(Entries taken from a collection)
============================================================

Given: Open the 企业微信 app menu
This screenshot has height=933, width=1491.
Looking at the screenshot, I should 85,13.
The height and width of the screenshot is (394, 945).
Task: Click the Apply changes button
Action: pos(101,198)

============================================================

Activity: Exact retyping of every entry is required.

Written solution:
Given: Open the 企业微信 app menu
This screenshot has height=933, width=1491.
Looking at the screenshot, I should 85,13.
The height and width of the screenshot is (394, 945).
Task: Click the Apply changes button
Action: pos(101,198)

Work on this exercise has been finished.